Ed è un perenne “sconfinamento” da una dimensione ad un’altra, dalla tela alla carta, dal legno al rame, al piombo (quello tipografico di antico utilizzo editoriale), sino ai segni-sognati in bianco e nero, a quegli “enigmi” di cui all’inizio che sono un proseguire nell’immaginifico, ma anche un ricominciare a cercare e ritrovare quell’essere lontano e, nel contempo, intimo all’artista.
«Il Narciso-Baglivo – scriveva Alfonso Di Muro – conosce bene la formula cara di Rimbaud che “Io è un altro”, e sa che nell’aprirsi all’altro rischia di veicolare dentro di sé i dolori del mondo, ma sa bene che questo percorso è l’unica via praticabile nel processo della formazione di sé stesso, come uomo e come artista».

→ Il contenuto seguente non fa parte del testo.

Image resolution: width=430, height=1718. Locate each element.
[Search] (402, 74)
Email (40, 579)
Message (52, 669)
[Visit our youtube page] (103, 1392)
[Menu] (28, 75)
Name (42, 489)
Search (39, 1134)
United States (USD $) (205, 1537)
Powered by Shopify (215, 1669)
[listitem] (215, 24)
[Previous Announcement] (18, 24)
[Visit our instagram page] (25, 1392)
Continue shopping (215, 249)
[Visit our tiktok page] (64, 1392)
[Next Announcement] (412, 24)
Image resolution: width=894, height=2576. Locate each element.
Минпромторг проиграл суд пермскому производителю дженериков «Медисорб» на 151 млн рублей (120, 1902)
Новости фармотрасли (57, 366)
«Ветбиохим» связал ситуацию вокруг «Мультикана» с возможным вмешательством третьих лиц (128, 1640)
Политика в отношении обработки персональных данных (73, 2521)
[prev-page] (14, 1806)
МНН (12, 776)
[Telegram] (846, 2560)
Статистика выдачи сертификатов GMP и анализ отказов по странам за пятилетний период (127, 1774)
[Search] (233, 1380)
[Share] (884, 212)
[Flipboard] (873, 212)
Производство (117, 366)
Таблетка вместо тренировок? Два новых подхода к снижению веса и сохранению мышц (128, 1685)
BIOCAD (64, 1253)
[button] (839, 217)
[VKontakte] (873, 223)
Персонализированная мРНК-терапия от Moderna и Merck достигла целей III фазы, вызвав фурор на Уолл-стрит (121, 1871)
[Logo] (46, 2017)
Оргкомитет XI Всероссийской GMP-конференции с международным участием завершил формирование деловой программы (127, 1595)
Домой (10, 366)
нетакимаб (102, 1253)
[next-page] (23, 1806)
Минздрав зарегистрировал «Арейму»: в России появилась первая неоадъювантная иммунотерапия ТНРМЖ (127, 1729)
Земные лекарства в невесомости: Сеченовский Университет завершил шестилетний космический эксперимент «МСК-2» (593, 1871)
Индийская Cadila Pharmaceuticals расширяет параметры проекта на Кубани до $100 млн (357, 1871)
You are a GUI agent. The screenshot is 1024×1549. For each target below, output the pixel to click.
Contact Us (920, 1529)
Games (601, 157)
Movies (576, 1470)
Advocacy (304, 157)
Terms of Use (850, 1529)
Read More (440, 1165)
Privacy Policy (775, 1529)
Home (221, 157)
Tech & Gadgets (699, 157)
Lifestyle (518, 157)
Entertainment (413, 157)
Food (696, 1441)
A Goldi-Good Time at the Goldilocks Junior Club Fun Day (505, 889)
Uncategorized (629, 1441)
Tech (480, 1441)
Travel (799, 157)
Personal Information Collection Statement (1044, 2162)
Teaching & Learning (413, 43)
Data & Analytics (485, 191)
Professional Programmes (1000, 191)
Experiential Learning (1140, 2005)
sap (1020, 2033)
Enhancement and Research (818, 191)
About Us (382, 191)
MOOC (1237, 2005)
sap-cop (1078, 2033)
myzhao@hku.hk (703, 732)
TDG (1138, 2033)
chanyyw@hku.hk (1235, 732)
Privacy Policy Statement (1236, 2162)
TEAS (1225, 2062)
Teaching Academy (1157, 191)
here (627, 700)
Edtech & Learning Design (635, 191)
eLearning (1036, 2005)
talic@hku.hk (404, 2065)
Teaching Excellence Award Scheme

Lo sguardo di Antonio Baglivo si allunga su quegli orizzonti marini che già furono cari al mito, alla storia dei popoli che da sempre hanno abitato le nostre contrade lasciando segni di pensiero e di arte. Tace il belliziano artista a riprova di uno stile di vita dove spesso il pensiero, la meditazione del/nel silenzio sono più importanti della parola. Ma la storia continua e sono altre storie di tele dipinte, di legno inciso, di rame ferito, di fogli pressati nel divenire “inverso”, cifra di una vita di artista.